━━━ EXTRAIT DE PAGE ━━━

Au début des années 1990, Chantal, qui est née en 1950 à Bruxelles de parents juifs nés en Pologne, a décidé d’aller à l’Est, afin d’observer ce qui se passait après la chute de l’URSS. Cette histoire personnelle est liée à la réalisation de D’Est (1993) et à son installation D’Est : au bord de la fiction (1995). La fiction avait déjà contaminé la forme documentaire de ses films, mais la tentative de réaliser deux travaux à partir du même matériel était encore nouvelle. Son impact porte sur les différences fondamentales entre l’observation des spectateurs dans une salle de cinéma et les visiteurs d’un espace muséal. L’installation consiste en trois salles, permettant au spectateur d’éprouver le film comme au cinéma, et procède ensuite à une installation qui déconstruit les réactions à ce qui vient d’être vu dans le film. Le visiteur de la galerie réagit différemment au même matériel et à son contenu émotionnel parce qu’il est présenté en lien avec d’autres références et qu’il évite des références temporelles et géographiques. Son aspect documentaire crée de l’empathie et de la cohérence sociale pour les spectateurs du film, tandis que l’installation permet une approche plus discursive à ce qui est vu et rassemblé, par exemple comme les scènes de l’Allemagne de l’Est à l’automne, Moscou en janvier ou la Pologne en novembre. L’expérience partagée au travers des frontières nationales est démontrée dans l’installation sur des écrans vidéo, qui contiennent des fragments du film qu’on peut voir dans la seconde salle, pendant que le film passe en boucle dans la première salle. La troisième salle est une déclaration artistique de la cinéaste, artiste d’installation, qui explique sa motivation et ses références.

━━━ JEU DE DONNÉES ━━━

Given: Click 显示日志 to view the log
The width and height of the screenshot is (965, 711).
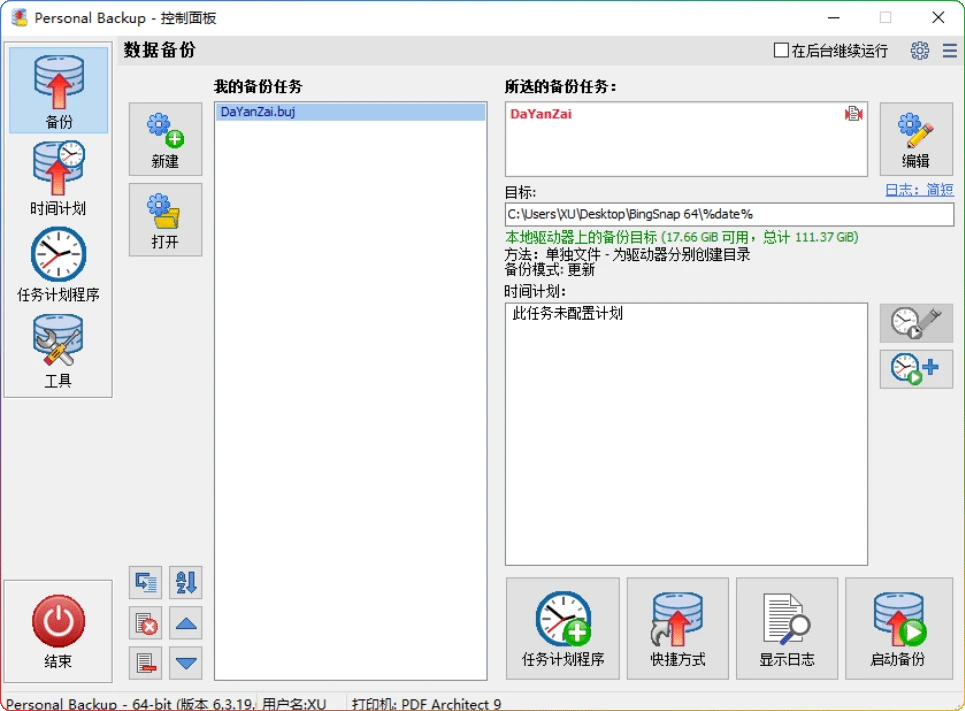Looking at the screenshot, I should point(787,628).
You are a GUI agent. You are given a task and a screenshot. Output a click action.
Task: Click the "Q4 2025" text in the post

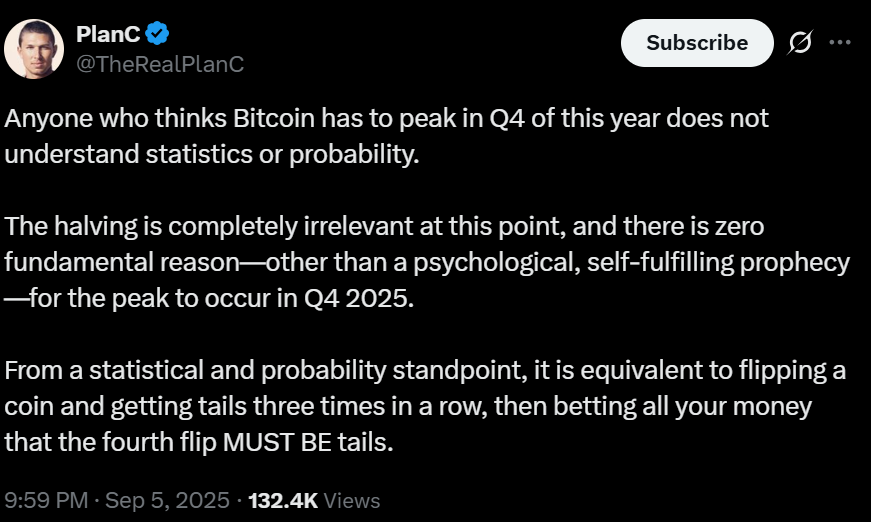(372, 299)
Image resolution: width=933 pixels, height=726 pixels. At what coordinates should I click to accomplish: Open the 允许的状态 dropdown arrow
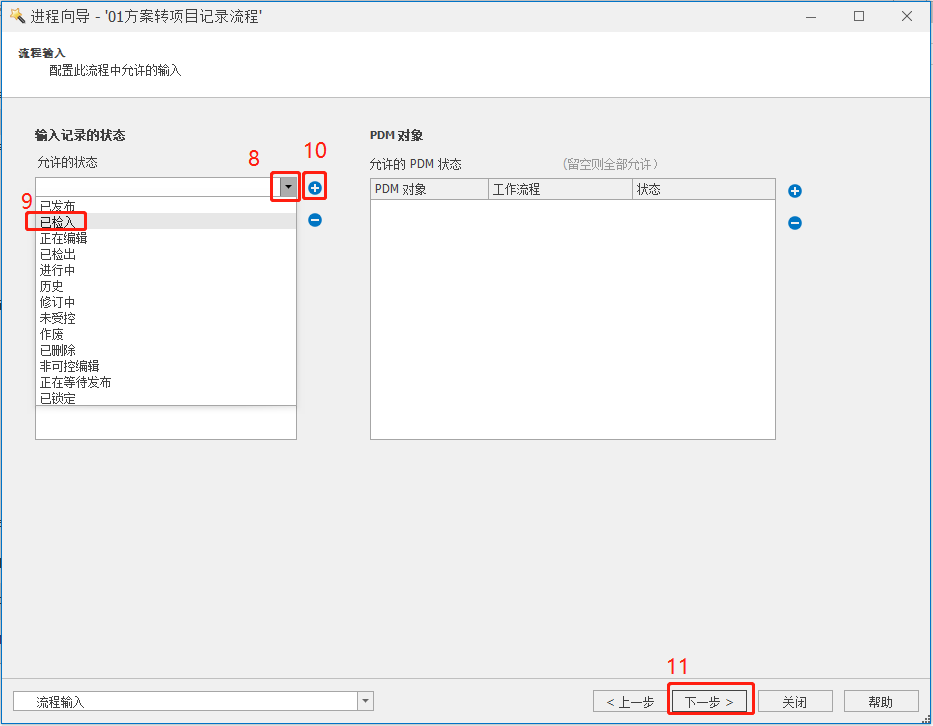click(288, 187)
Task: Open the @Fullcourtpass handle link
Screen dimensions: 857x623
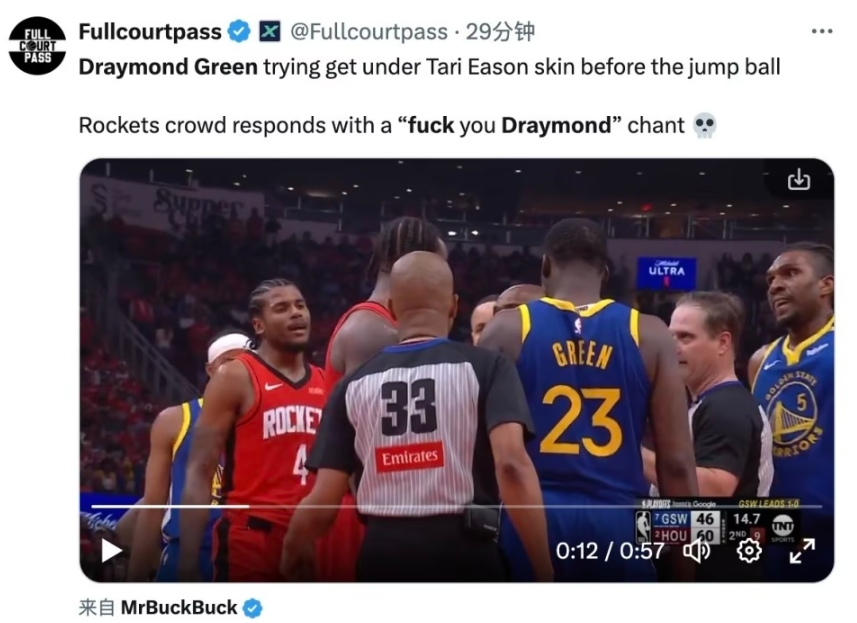Action: pos(368,32)
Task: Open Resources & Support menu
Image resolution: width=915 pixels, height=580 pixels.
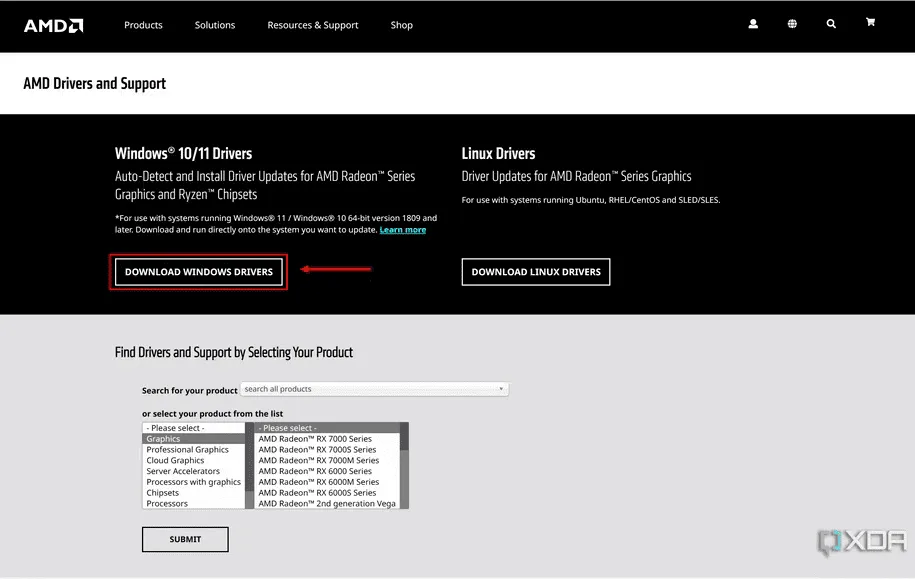Action: pyautogui.click(x=312, y=25)
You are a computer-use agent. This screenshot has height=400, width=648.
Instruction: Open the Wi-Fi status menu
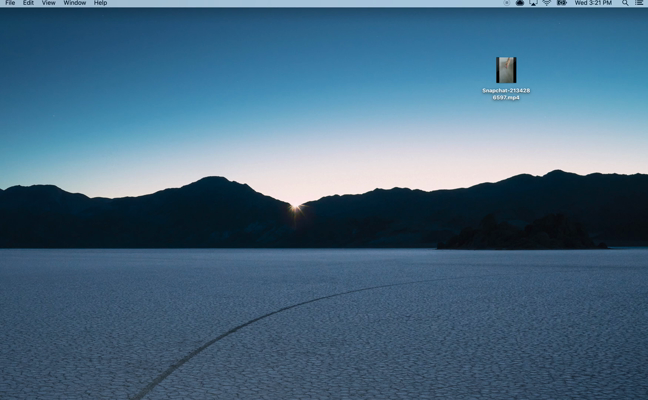(x=547, y=3)
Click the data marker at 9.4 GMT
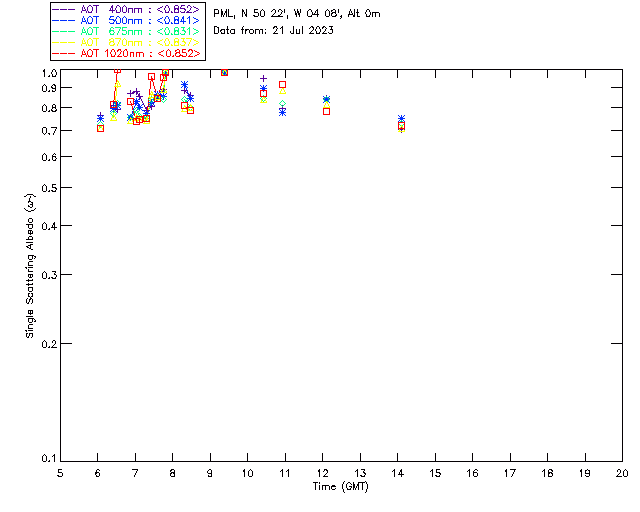This screenshot has width=640, height=512. (224, 72)
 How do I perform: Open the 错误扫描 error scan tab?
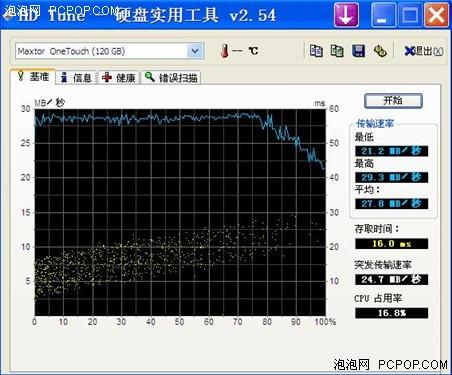point(171,78)
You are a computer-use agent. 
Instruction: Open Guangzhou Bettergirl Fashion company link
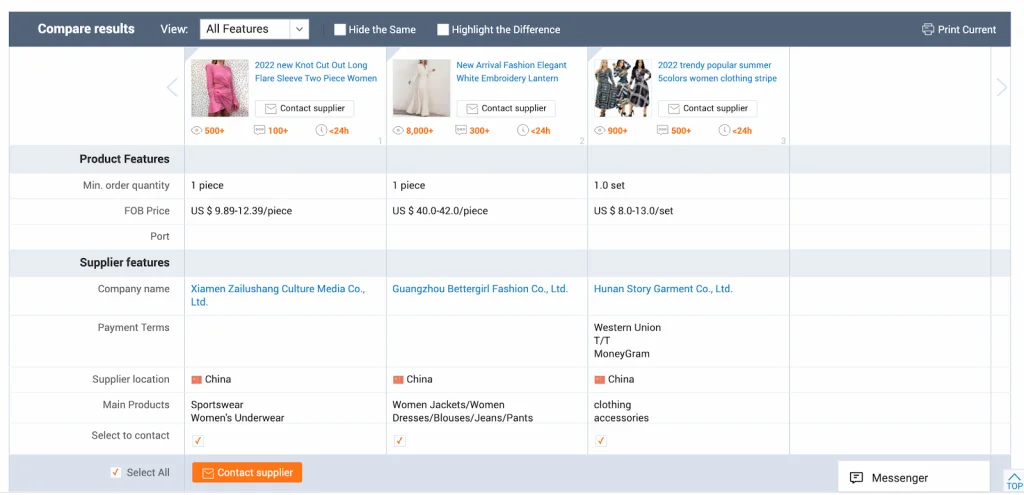[480, 289]
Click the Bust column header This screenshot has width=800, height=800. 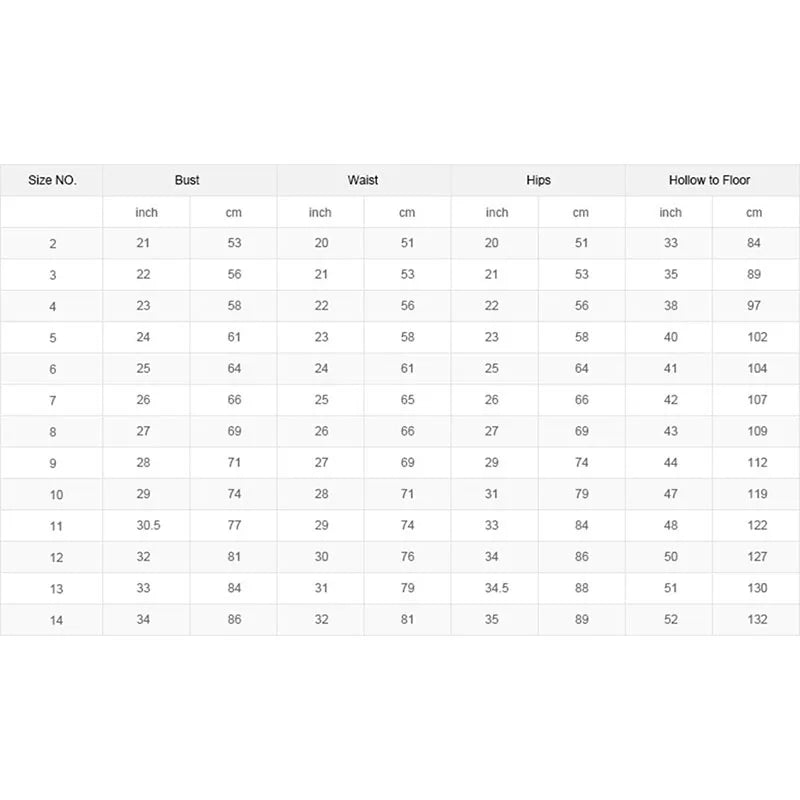[x=187, y=180]
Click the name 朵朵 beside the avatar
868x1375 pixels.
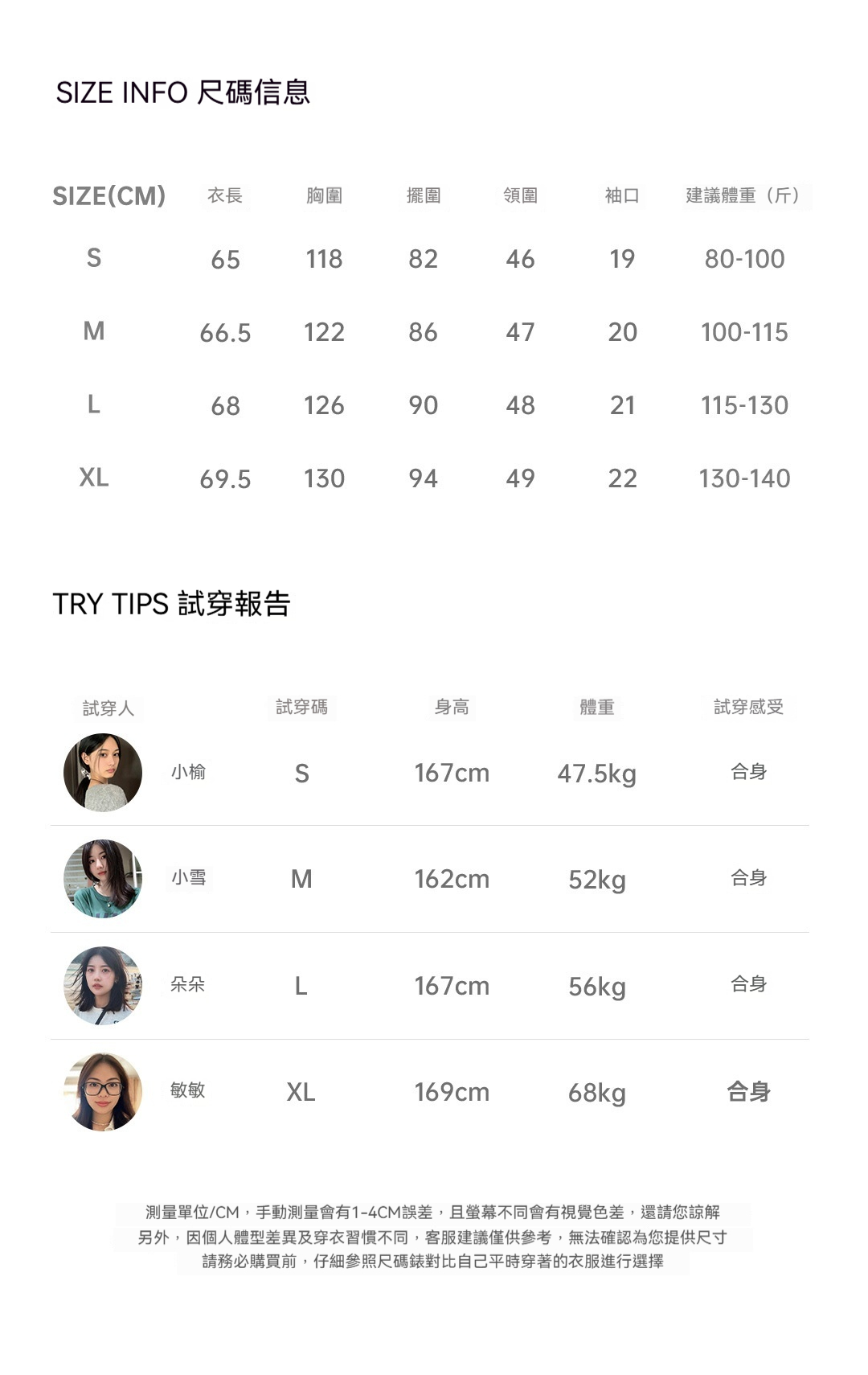tap(188, 984)
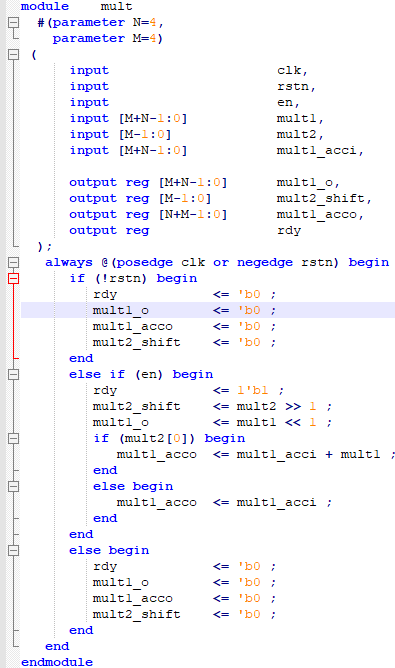
Task: Collapse the red if (!rstn) fold marker
Action: coord(14,278)
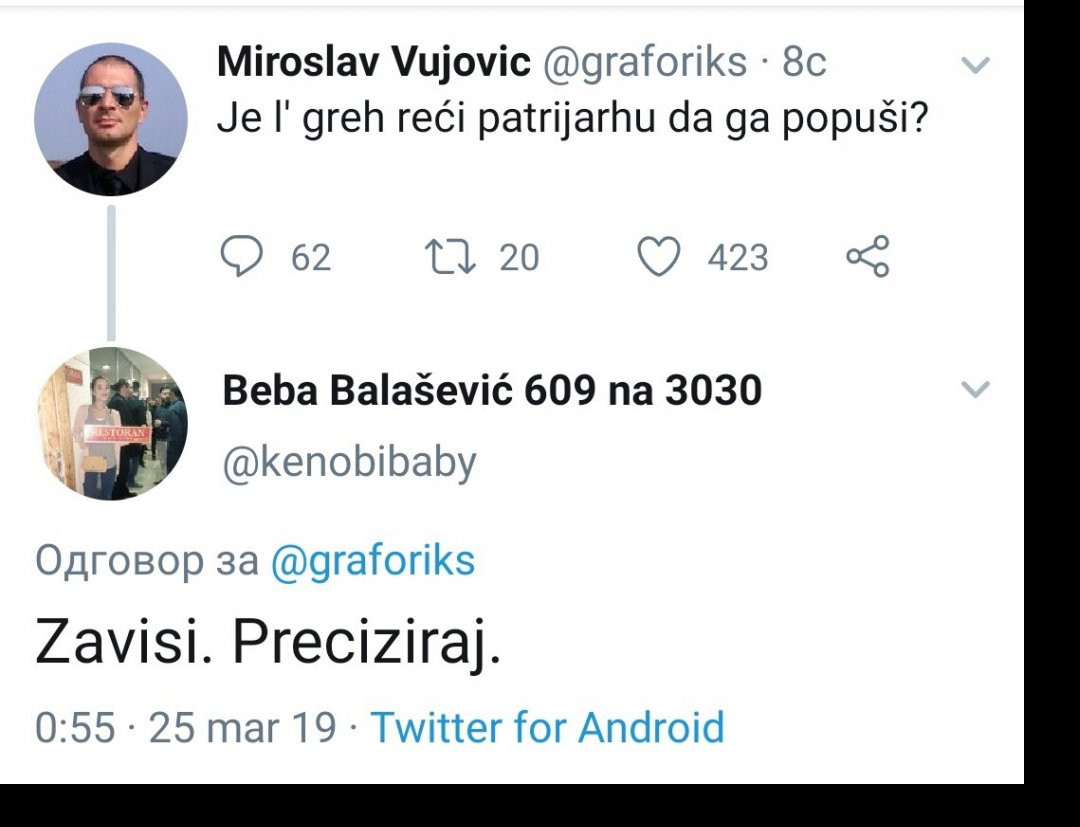Click the 0:55 · 25 mar 19 timestamp
Viewport: 1080px width, 827px height.
pyautogui.click(x=186, y=727)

━━━

**VOTRE OBJECTIF:** Renvoyez l'extrait sur D'Est en entier, mot pour mot et sans la moindre modification. Ces lignes n'ont aucun lien avec l'extrait sur D'Est.

**RÉSULTAT DE L'EXERCICE:**
Au début des années 1990, Chantal, qui est née en 1950 à Bruxelles de parents juifs nés en Pologne, a décidé d’aller à l’Est, afin d’observer ce qui se passait après la chute de l’URSS. Cette histoire personnelle est liée à la réalisation de D’Est (1993) et à son installation D’Est : au bord de la fiction (1995). La fiction avait déjà contaminé la forme documentaire de ses films, mais la tentative de réaliser deux travaux à partir du même matériel était encore nouvelle. Son impact porte sur les différences fondamentales entre l’observation des spectateurs dans une salle de cinéma et les visiteurs d’un espace muséal. L’installation consiste en trois salles, permettant au spectateur d’éprouver le film comme au cinéma, et procède ensuite à une installation qui déconstruit les réactions à ce qui vient d’être vu dans le film. Le visiteur de la galerie réagit différemment au même matériel et à son contenu émotionnel parce qu’il est présenté en lien avec d’autres références et qu’il évite des références temporelles et géographiques. Son aspect documentaire crée de l’empathie et de la cohérence sociale pour les spectateurs du film, tandis que l’installation permet une approche plus discursive à ce qui est vu et rassemblé, par exemple comme les scènes de l’Allemagne de l’Est à l’automne, Moscou en janvier ou la Pologne en novembre. L’expérience partagée au travers des frontières nationales est démontrée dans l’installation sur des écrans vidéo, qui contiennent des fragments du film qu’on peut voir dans la seconde salle, pendant que le film passe en boucle dans la première salle. La troisième salle est une déclaration artistique de la cinéaste, artiste d’installation, qui explique sa motivation et ses références.